Users can input documents through web or mobile apps via drag and drop or photo tools, set up email inboxes or connect to Dropbox via an integration.
Similar to tools such as Dext, Autoentry by Sage and Hubdoc, data is then extracted using optical character recognition (OCR) software, auto-categorised based on vendor type and transaction history, and “validated” to pick up anomalies such as duplicate documents or missing information.
Users can then export data to cloud accounting software via two-way integrations with QuickBooks Online, Sage and Xero. Receipt Bot pulls supplier, expense category, payment method and VAT rate data from QBO, Sage and Xero to record transactions against correct suppliers, predict payment methods and accounting categories with a greater degree of accuracy.
The tool can also convert pictures, scans or PDF statements to Excel, CSV, OFX, QFX and other accounting software formats. It automatically links statement pages to bank and card accounts, flags duplicate and missing pages and uses reference recognition technology to identify date, cheque references, line text and, most importantly, money in and money out values.
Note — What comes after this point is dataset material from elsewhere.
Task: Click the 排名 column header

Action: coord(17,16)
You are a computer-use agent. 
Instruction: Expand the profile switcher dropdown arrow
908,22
Receipt Bot also offers a multi-user expense tracker app where multiple users can record spending and claim reimbursements, and a practice overview dashboard where firms can review the bookkeeping status of all clients on one screen and prioritise their tasks.
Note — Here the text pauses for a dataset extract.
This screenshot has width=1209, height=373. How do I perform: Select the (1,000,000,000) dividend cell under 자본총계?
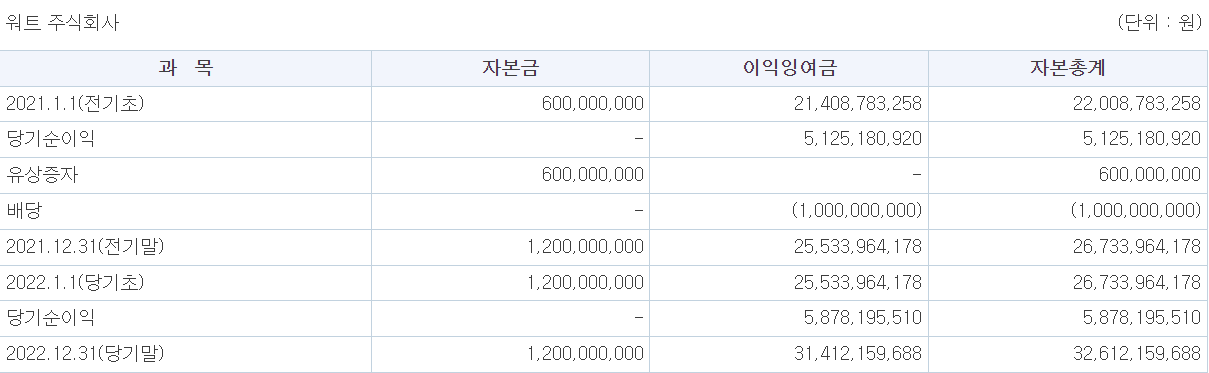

Those without dedicated tax filing software can also use Receipt Bot to submit VAT returns. The returns are auto-generated based on uploaded purchase and sales invoices and submitted via an integration with HMRC’s VAT MTD system.
2024 development focus
Receipt Bot is now looking to expand its feature set in 2024, with a stated goal of “revolutionising how accountants detect and address discrepancies”. The team hopes to achieve this by using a Generative AI-powered error detection and correction tool featuring a natural language interface.
The developers are also targeting the extraction of line items from bills and receipts, and looking at flat-rate and cash accounting, allowing users to cut down the time it takes to prepare VAT returns using bank statement data – something they told AccountingWEB is much in demand from accounting clients.
The team is also looking to develop integrations with other major cloud accounting vendors, along with software such as OneDrive, Google Drive and Zapier.
Receipt Bot’s pricing starts at £7 a month, which buys the user 45 “document credits” – one document credit is charged per invoice and three document credits are charged per bank statement page.
A single pricing plan buys the user unlimited businesses, clients, users and staff members. Unused credits on paid plans are carried forward to the next month, up to six months.